Nerve Link: Alzheimer’s suspect shows up in glaucoma

A protein fragment that litters the brains of people with Alzheimer’s disease may also bear responsibility for some of the vision loss in glaucoma, a new study in rats shows.

DEAD EYE. White specks are dying nerve cells in retinas of rats with glaucoma. The retina at bottom was treated with three drugs that inhibit amyloid-beta production. Black lines are blood vessels. L. Guo, Cordeiro

Glaucoma patients typically have abnormal fluid pressure within the eye, but it remains unknown how this stress kills the nerve cells at the back of the retina. While there is no cure for glaucoma, easing eye pressure with drugs or surgery helps prevent vision loss in many patients.

Some glaucoma patients, however, experience vision loss even with normal eye pressure, indicating that other factors are sometimes involved.

The new research suggests that one hidden assailant is amyloid-beta, the same protein fragment that accumulates in the brains of Alzheimer’s patients. An earlier rodent study of glaucoma had found the substance in the animals’ eyes, but other evidence of amyloid-beta in glaucoma is scarce.

In the new study, ophthalmologist M. Francesca Cordeiro of University College London and her colleagues induced glaucoma in 60 rats by injecting saline into the animals’ eyes. Within weeks, amyloid-beta deposits showed up in dying retinal-nerve cells.

The researchers then gave another round of eye injections to some of the rats. In one eye, the animals received a synthetic antibody that absorbs amyloid-beta. The other eye got a placebo.

After 3 weeks, the medicated eyes showed only one-fourth as much retinal-cell death as did the untreated eyes, the researchers report in an upcoming Proceedings of the National Academy of Sciences. The effect remained 13 weeks later.

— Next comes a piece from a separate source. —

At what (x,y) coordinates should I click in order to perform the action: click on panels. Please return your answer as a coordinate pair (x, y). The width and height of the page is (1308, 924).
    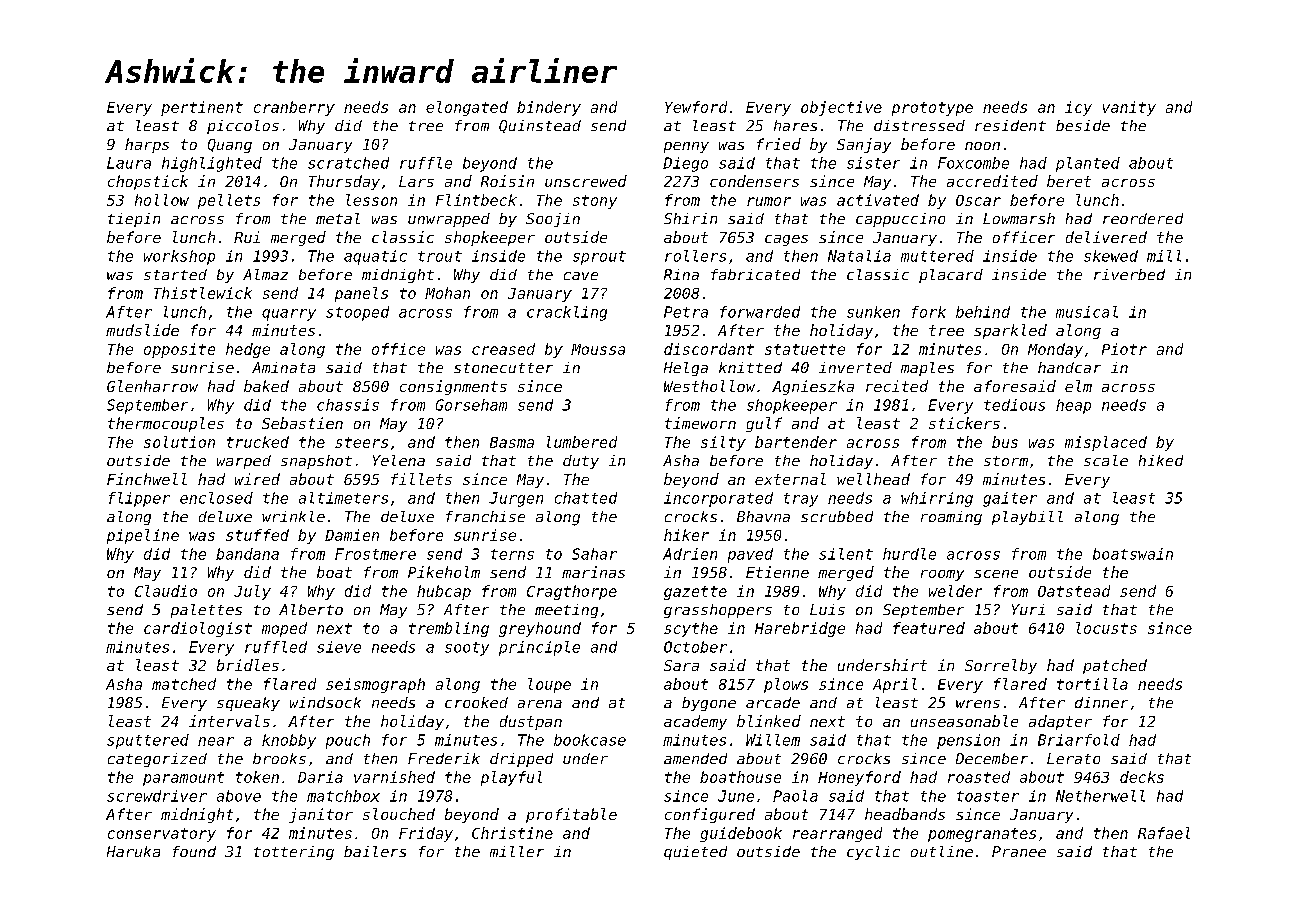
    Looking at the image, I should click on (361, 294).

Next, the scientists repeated the experiment on other rats with glaucoma, this time using a cocktail that included the antibody and two other drugs with anti–amyloid-beta effects: a dye called Congo red and an enzyme deactivator called beta-secretase inhibitor. The triple combination worked even better than the antibody alone, reducing cell death by 84 percent.

“This offers a novel hypothesis and very intriguing results with the potential for therapeutic impact on a devastating, blinding disease,” says psychiatrist Lee E. Goldstein of Harvard Medical School and the Brigham and Women’s Hospital in Boston. It remains unclear, though, whether amyloid-beta is similarly involved in human glaucoma and, if so, whether it’s a perpetrator of the disease or a bystander. “The jury is still out,” says Goldstein.

Researchers are currently testing an amyloid-beta antibody as a drug in a large trial of Alzheimer’s patients, but Congo red and beta-secretase inhibitor haven’t entered that stage of Alzheimer’s testing, Cordeiro says. She says she’s hopeful that scientists will assess the triple combination in glaucoma patients within 2 or 3 years.

“One of the problems I have as a glaucoma doctor is that there are no other real treatments out there, other than reducing pressure in the eye,” she says.